Lorsqu’on ne laisse aucune liberté aux pigeons, on doit au moins placer une cage en fil de fer devant leur demeure & dont la grandeur soit proportionnée au nombre des pigeons ; c’est une volière extérieure, dont la base doit être en planches & dont les côtés, le devant & la partie supérieure sont en grillage. Elle leur sert à aller prendre l’air & à se chauffer au soleil, ce qu’ils aiment beaucoup. Il est inutile que l’ouverture du devant de la volière intérieure soit aussi grande que celle de l’extérieure ; il vaut beaucoup mieux qu’un vitrage les sépare l’une de l’autre, & que la suppression d’un seul carreau de vitre dans le bas, serve à établir la communication de l’une à l’autre. Lorsqu’il fait froid, on ferme ce petit passage au moyen d’une trappe, & les pigeons bravent la rigueur des saisons. Cependant si le froid est assez considérale pour geler l’eau dans les pompes, dans les augets ; il convient de leur porter deux fois par jour de l’eau dégelée. Il est encore très-bon, dans la belle saison, de placer au milieu de la volière, une ou deux grandes terrines plates, hautes de deux à trois pouces, pleines d’eau, le pigeon vient s’y baigner avec plaisir, sur-tout quand le temps menace d’orage ; c’est un plaisir que de le voir avec son bec, avec sa tête, faire voler l’eau sur tout son corps ; ces différentes attentions sont plus minutieuses que fatigantes, & toutes contribuant à la bonne santé des captifs.

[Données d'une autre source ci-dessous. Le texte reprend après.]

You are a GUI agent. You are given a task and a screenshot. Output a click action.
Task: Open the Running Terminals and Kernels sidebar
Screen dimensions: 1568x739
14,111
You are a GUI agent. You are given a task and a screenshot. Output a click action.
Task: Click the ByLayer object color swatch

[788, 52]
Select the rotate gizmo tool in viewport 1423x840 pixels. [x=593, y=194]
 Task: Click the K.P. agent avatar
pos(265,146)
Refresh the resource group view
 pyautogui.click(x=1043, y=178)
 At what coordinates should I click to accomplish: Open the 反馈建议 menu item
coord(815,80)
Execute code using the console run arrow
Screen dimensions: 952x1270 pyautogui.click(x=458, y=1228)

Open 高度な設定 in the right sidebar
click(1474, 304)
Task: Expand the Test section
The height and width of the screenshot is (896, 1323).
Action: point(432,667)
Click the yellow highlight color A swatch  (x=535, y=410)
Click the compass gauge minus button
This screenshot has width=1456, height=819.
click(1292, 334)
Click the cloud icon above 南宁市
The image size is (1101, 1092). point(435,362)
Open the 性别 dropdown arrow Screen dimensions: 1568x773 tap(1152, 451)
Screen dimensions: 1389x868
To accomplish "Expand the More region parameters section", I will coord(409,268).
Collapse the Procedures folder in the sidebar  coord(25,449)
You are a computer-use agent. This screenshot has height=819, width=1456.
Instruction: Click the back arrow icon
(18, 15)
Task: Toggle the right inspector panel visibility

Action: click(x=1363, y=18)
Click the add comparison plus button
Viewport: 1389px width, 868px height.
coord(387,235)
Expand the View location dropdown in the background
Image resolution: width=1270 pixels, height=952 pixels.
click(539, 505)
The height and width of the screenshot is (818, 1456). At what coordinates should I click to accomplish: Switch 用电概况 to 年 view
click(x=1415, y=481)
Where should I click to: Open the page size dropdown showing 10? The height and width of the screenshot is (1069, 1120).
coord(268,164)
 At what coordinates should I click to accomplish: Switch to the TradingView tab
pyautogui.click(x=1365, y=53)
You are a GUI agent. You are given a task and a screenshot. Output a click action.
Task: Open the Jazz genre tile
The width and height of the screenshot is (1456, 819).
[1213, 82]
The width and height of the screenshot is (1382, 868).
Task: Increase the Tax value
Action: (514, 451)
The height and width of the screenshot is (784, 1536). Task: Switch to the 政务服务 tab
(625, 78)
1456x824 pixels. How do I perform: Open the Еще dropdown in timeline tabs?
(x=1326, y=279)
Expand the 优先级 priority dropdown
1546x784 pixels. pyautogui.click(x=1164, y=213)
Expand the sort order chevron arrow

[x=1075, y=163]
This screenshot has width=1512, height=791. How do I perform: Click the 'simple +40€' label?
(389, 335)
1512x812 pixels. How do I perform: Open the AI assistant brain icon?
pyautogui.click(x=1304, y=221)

Olivier de Serres propose différens moyens d’engraisser les pigeons, je ne les ai pas éprouvés & le dernier répugne à ma sensibilité. « Vous engraisserez, dit-il, tous pigeonneaux pattus & en perfection, si estants jà fortifiés, avant toutefois qu’ils puissent voler, leur arrachez des grosses plumes des ailes pour les arrester au nid, ou leur attachez les pieds, afin de n’en pouvoir bouger, ou bien leurs brisez les os des jambes. Dont ne pensant qu’à manger, dans peu de temps deviendront gras au superlatif degré. De tous ces moyens, le dernier est le plus efficacieux, d’autant que dans trois ou quatre jours seront délivrés de la douleur de leurs jambes, & à cause de la rupture d’ocelles auront perdu l’espérance de pouvoir sortir du nid, ce qui n’advient par les deux autres, parce que cuidans se replumer & se délier, se tourmentent continuellement à l’intérêt de leur graisse. »

Dans chaque espèce de pigeon, le père & la mère avalent le grain & le dégorgent ensuite dans le bec ouvert des petits. Comme le pigeon avale sans mâcher, il est à présumer que le grain sec & dur ne conviendroit pas aux petits, & qu’il doit avoir acquis dans l’estomac du père ou de la mère le premier degré de ramollissement & de digestion. On observe également ce fait sur les pigeons de volière comme sur les bisets.


  1. Cela est vrai ; mais il est très-faux que les vieux dérangent les jaunes, surtout lorsque les boulins sont assez multipliés
  2. Tourment & précaution inutiles, puisque les ongles des pigeons, comme ceux des hommes, repoussent sans cesse ; & l’année suivante on ne s’aperçoit plus de la soustraction faites précédemment. Si par le mot griffe on n’entend pas la corne, mais la partie charnue du doigt ; à la quatrième année ce malheureux individu sera obligé de marcher sur le moignon du pied, puisqu’il n’a que quatre doigts. Quand l’opération a lieu successivement aux deux pieds, il ne lui reste plus qu’un doigt par devant & un doigt par derrière.